● **The request**
Reproduce the data below in full, substituting "Goal" for each occurrence of "Instruction" and changing nothing else.

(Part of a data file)
==*==
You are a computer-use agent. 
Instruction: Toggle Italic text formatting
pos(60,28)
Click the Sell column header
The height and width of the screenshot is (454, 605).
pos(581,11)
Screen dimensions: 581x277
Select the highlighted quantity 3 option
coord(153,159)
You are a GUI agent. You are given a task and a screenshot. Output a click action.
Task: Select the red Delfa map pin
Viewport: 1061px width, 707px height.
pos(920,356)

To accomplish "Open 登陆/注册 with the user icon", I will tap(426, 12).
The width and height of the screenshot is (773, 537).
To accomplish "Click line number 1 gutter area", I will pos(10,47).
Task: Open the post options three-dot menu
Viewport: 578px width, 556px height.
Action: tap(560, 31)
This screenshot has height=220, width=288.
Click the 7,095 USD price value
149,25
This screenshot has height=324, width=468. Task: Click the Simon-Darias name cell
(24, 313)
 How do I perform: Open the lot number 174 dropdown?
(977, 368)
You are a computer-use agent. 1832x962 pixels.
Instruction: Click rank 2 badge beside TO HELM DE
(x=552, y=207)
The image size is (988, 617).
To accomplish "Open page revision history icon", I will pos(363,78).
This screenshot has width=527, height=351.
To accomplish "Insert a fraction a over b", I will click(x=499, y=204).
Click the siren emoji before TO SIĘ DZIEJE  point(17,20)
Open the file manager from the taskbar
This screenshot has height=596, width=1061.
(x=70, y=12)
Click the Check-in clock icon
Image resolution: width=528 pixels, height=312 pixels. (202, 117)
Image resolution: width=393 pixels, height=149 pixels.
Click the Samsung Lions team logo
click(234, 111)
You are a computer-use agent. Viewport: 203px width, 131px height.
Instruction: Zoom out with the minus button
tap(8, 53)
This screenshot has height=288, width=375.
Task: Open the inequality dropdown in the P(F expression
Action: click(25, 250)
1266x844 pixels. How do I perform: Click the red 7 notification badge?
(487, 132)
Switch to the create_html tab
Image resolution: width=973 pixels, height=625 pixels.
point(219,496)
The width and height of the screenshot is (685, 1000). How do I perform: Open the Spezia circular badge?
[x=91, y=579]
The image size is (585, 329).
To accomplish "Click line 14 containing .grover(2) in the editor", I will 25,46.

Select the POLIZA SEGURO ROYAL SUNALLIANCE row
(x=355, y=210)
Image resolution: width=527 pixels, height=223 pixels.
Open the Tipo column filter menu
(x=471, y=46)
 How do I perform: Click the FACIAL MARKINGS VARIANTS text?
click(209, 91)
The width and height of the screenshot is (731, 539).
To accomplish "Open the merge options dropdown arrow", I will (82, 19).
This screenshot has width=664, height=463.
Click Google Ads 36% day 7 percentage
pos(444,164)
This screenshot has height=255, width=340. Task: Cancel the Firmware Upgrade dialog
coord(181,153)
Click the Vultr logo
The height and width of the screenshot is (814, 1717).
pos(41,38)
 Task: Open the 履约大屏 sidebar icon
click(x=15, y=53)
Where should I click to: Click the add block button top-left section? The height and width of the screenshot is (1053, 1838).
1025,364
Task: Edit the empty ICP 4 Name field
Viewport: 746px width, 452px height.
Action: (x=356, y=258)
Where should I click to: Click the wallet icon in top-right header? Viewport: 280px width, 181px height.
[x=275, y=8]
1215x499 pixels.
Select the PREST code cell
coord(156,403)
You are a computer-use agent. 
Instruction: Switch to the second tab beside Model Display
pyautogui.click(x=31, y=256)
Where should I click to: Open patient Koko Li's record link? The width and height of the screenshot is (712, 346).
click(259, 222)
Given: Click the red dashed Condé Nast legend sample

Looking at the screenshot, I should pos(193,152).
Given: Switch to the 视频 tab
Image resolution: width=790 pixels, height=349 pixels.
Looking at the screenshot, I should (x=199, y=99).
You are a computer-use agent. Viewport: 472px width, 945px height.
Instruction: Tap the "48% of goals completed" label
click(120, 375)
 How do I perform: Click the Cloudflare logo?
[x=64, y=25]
==*==
● **Completed exercise**
You are a computer-use agent. 
Goal: Toggle Italic text formatting
pos(60,28)
Click the Sell column header
The height and width of the screenshot is (454, 605).
pos(581,11)
Screen dimensions: 581x277
Select the highlighted quantity 3 option
coord(153,159)
You are a GUI agent. You are given a task and a screenshot. Output a click action.
Task: Select the red Delfa map pin
Viewport: 1061px width, 707px height.
pos(920,356)

To accomplish "Open 登陆/注册 with the user icon", I will tap(426, 12).
The width and height of the screenshot is (773, 537).
To accomplish "Click line number 1 gutter area", I will pos(10,47).
Task: Open the post options three-dot menu
Viewport: 578px width, 556px height.
Action: tap(560, 31)
This screenshot has height=220, width=288.
Click the 7,095 USD price value
149,25
This screenshot has height=324, width=468. Task: Click the Simon-Darias name cell
(24, 313)
 How do I perform: Open the lot number 174 dropdown?
(977, 368)
You are a computer-use agent. 1832x962 pixels.
Goal: Click rank 2 badge beside TO HELM DE
(x=552, y=207)
The image size is (988, 617).
To accomplish "Open page revision history icon", I will pos(363,78).
This screenshot has width=527, height=351.
To accomplish "Insert a fraction a over b", I will click(x=499, y=204).
Click the siren emoji before TO SIĘ DZIEJE  point(17,20)
Open the file manager from the taskbar
This screenshot has height=596, width=1061.
(x=70, y=12)
Click the Check-in clock icon
Image resolution: width=528 pixels, height=312 pixels. (202, 117)
Image resolution: width=393 pixels, height=149 pixels.
Click the Samsung Lions team logo
click(234, 111)
You are a computer-use agent. Viewport: 203px width, 131px height.
Goal: Zoom out with the minus button
tap(8, 53)
This screenshot has height=288, width=375.
Task: Open the inequality dropdown in the P(F expression
Action: click(25, 250)
1266x844 pixels. How do I perform: Click the red 7 notification badge?
(487, 132)
Switch to the create_html tab
Image resolution: width=973 pixels, height=625 pixels.
point(219,496)
The width and height of the screenshot is (685, 1000). How do I perform: Open the Spezia circular badge?
[x=91, y=579]
The image size is (585, 329).
To accomplish "Click line 14 containing .grover(2) in the editor", I will 25,46.

Select the POLIZA SEGURO ROYAL SUNALLIANCE row
(x=355, y=210)
Image resolution: width=527 pixels, height=223 pixels.
Open the Tipo column filter menu
(x=471, y=46)
 How do I perform: Click the FACIAL MARKINGS VARIANTS text?
click(209, 91)
The width and height of the screenshot is (731, 539).
To accomplish "Open the merge options dropdown arrow", I will (82, 19).
This screenshot has width=664, height=463.
Click Google Ads 36% day 7 percentage
pos(444,164)
This screenshot has height=255, width=340. Task: Cancel the Firmware Upgrade dialog
coord(181,153)
Click the Vultr logo
The height and width of the screenshot is (814, 1717).
pos(41,38)
 Task: Open the 履约大屏 sidebar icon
click(x=15, y=53)
Where should I click to: Click the add block button top-left section? The height and width of the screenshot is (1053, 1838).
1025,364
Task: Edit the empty ICP 4 Name field
Viewport: 746px width, 452px height.
Action: (x=356, y=258)
Where should I click to: Click the wallet icon in top-right header? Viewport: 280px width, 181px height.
[x=275, y=8]
1215x499 pixels.
Select the PREST code cell
coord(156,403)
You are a computer-use agent. 
Goal: Switch to the second tab beside Model Display
pyautogui.click(x=31, y=256)
Where should I click to: Open patient Koko Li's record link? The width and height of the screenshot is (712, 346).
click(259, 222)
Given: Click the red dashed Condé Nast legend sample

Looking at the screenshot, I should pos(193,152).
Given: Switch to the 视频 tab
Image resolution: width=790 pixels, height=349 pixels.
Looking at the screenshot, I should (x=199, y=99).
You are a computer-use agent. Viewport: 472px width, 945px height.
Goal: Tap the "48% of goals completed" label
click(120, 375)
 How do I perform: Click the Cloudflare logo?
[x=64, y=25]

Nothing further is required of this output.